I work in an ethanol plant... I'm not sure where your incorrect information comes from.

Ethanol uses corn to be produced, yes.
From ethanol production we get from our plant: 140,000 gallons of ethanol per day (that gets mixed with regular gasoline)
By-products from the ethanol on a DAILY basis include:
1.) 1120 tons (2,240,000 pounds) of wet cattle feed per day (40 truckloads roughly) that feed cattle at surrounding feedlots (which is your beef you buy to eat)
2.) Corn syrup which is mixed with cattle feed (to feed the cattle for the beef you eat)
3.) Corn oil (non-food grade). Uses for corn oil include soap, salve, paint, rustproofing for metal surfaces, inks, textiles, nitroglycerin, and insecticides.

Every bit of the corn processed is used, absolutely NO WASTE.

I personally have never had a vehicle that runs on ethanol. But I have people tell me they lose about 5 miles to the gallon maximum, but pay less at the pump. And it evens out. The advantage is less air pollution (and less gulf oil disasters). We will be running out of fossil fuel in about 10 years anyway, then what???

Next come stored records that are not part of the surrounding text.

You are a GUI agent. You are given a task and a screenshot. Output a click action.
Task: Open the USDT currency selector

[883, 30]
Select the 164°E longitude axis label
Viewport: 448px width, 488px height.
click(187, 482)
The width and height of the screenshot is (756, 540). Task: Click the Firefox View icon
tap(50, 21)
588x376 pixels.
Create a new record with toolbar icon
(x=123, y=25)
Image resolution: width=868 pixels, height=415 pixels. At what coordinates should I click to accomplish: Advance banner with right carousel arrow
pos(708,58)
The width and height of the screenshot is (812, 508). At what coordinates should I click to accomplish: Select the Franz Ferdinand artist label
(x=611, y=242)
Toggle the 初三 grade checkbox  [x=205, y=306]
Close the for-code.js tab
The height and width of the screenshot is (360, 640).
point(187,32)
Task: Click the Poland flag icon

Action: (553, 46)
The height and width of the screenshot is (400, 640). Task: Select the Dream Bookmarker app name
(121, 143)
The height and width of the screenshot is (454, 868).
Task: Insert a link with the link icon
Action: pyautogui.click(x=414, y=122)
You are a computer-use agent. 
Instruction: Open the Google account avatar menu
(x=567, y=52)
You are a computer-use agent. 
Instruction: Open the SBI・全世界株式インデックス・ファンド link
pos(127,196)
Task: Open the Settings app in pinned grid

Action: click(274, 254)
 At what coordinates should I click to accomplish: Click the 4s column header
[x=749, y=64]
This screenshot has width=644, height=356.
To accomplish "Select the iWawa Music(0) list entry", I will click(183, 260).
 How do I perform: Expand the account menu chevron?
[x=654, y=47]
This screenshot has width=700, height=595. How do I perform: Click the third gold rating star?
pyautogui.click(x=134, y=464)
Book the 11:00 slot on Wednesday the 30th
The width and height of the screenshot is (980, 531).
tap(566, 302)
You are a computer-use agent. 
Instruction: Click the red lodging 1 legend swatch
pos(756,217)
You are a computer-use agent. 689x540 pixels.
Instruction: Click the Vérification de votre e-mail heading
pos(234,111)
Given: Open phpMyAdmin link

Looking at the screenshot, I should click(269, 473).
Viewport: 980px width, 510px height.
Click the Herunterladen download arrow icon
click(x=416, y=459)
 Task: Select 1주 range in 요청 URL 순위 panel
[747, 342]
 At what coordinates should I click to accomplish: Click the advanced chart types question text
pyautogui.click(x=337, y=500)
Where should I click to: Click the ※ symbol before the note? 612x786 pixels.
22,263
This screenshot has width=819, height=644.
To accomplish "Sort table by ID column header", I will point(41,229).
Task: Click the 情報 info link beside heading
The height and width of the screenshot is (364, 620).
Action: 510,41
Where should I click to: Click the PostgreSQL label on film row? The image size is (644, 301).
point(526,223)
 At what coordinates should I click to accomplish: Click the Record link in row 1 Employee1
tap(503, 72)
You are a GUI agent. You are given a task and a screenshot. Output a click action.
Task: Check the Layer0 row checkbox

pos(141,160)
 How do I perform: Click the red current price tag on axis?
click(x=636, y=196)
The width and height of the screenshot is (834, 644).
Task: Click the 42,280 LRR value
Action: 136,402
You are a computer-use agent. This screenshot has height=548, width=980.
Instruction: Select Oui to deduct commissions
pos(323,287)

The argument focuses on the energy consumed by the tractors and the farm equipment, the trucks that transport the ethanol to market, and the fertilizer that is made from fossil fuels, as well as the amount of energy required to extract the sugar from corn starch (or cellulosic biomass) and convert it to ethanol.
Some people say ethanol is a net energy loser—don’t believe it The fossil fuel most often used for ethanol production is natural gas. Newer plants are developing renewal sources of thermal energy, such as methane from cow manure produced at nearby dairy farms or from landfill methane. Geothermal energy is also being developed


www.americanenergyindependence.com...

There is alot of mis-information out there about ethanol.